Diabetic ketoacidosis presenting with atypical hemolytic uremic syndrome associated with a variant of complement factor B in an adult: A case report

Abstract

Background: Non-Shiga toxin-associated hemolytic uremic syndrome is known to be caused by dysregulation of the alternative complement pathway. Infections, drugs, pregnancy, bone marrow transplantation, malignancy, and autoimmune disorders have all been reported to trigger episodes of atypical hemolytic uremic syndrome. To the best of our knowledge, there have been no previous reports of an association between diabetic ketoacidosis and atypical hemolytic uremic syndrome. Case presentation: We describe a case of a 26-year-old Spanish man who presented with diabetic ketoacidosis and was found to have the triad of microangiopathic hemolytic anemia, thrombocytopenia, and acute kidney injury.
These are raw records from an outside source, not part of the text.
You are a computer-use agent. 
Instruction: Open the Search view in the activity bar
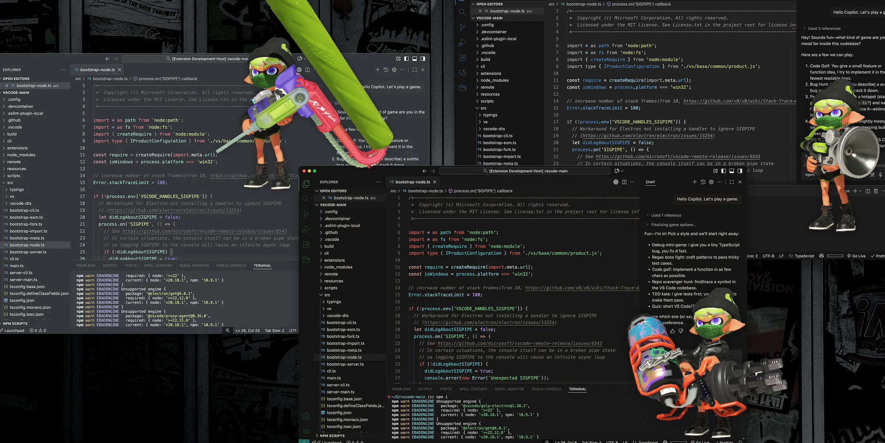[306, 199]
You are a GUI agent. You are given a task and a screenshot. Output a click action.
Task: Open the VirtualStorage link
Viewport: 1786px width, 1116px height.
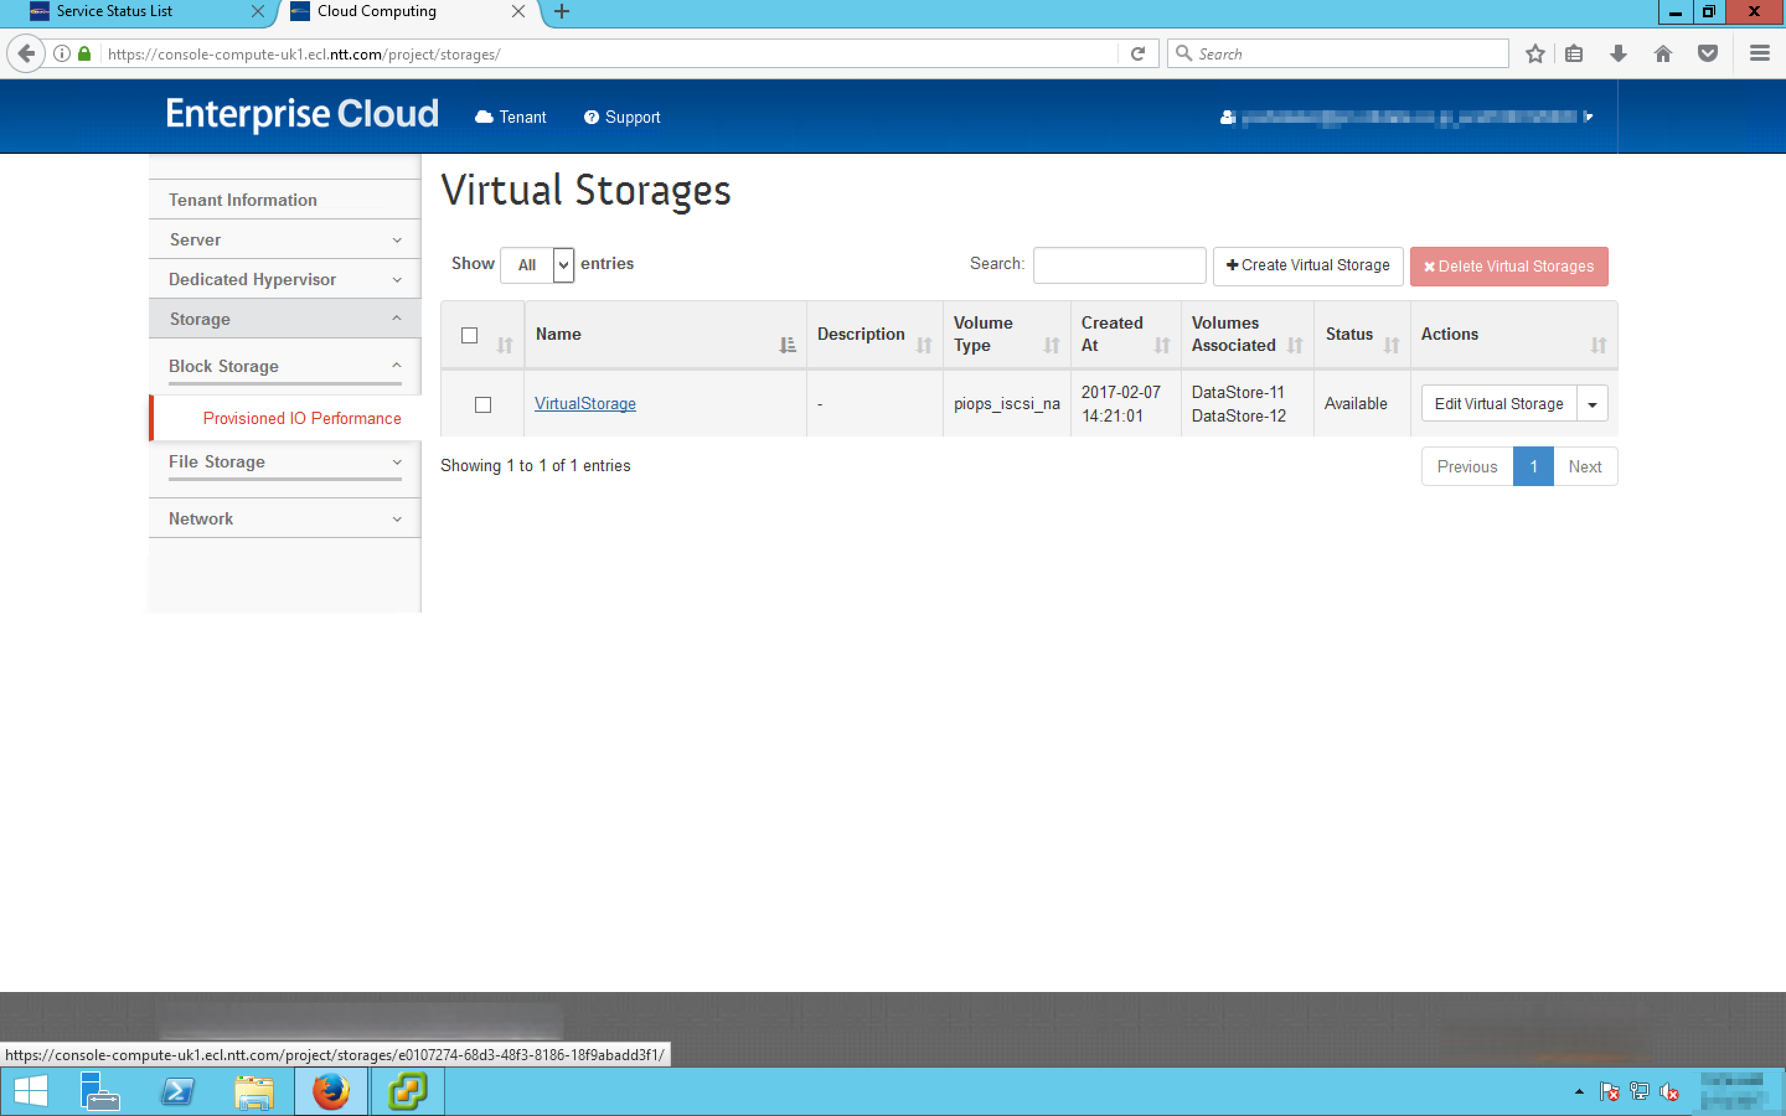click(x=585, y=404)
The patient had a normal ADAMTS13 (a disintegrin and metalloproteinase with a thrombospondin type 1 motif, member 13) activity level, and his renal biopsy demonstrated predominant changes of diabetic glomerulosclerosis with an area compatible with thrombotic microangiopathy suggestive of superimposed atypical hemolytic uremic syndrome. Complement sequencing subsequently revealed a potential causative mutation in exon 12 of complement factor B with changes of lysine at amino acid position 533 to an arginine (CFB p.K533R). Conclusions: To the best of our knowledge, this is the first case report of diabetic ketoacidosis presenting with atypical hemolytic uremic syndrome associated with a variant of complement factor B in an adult patient.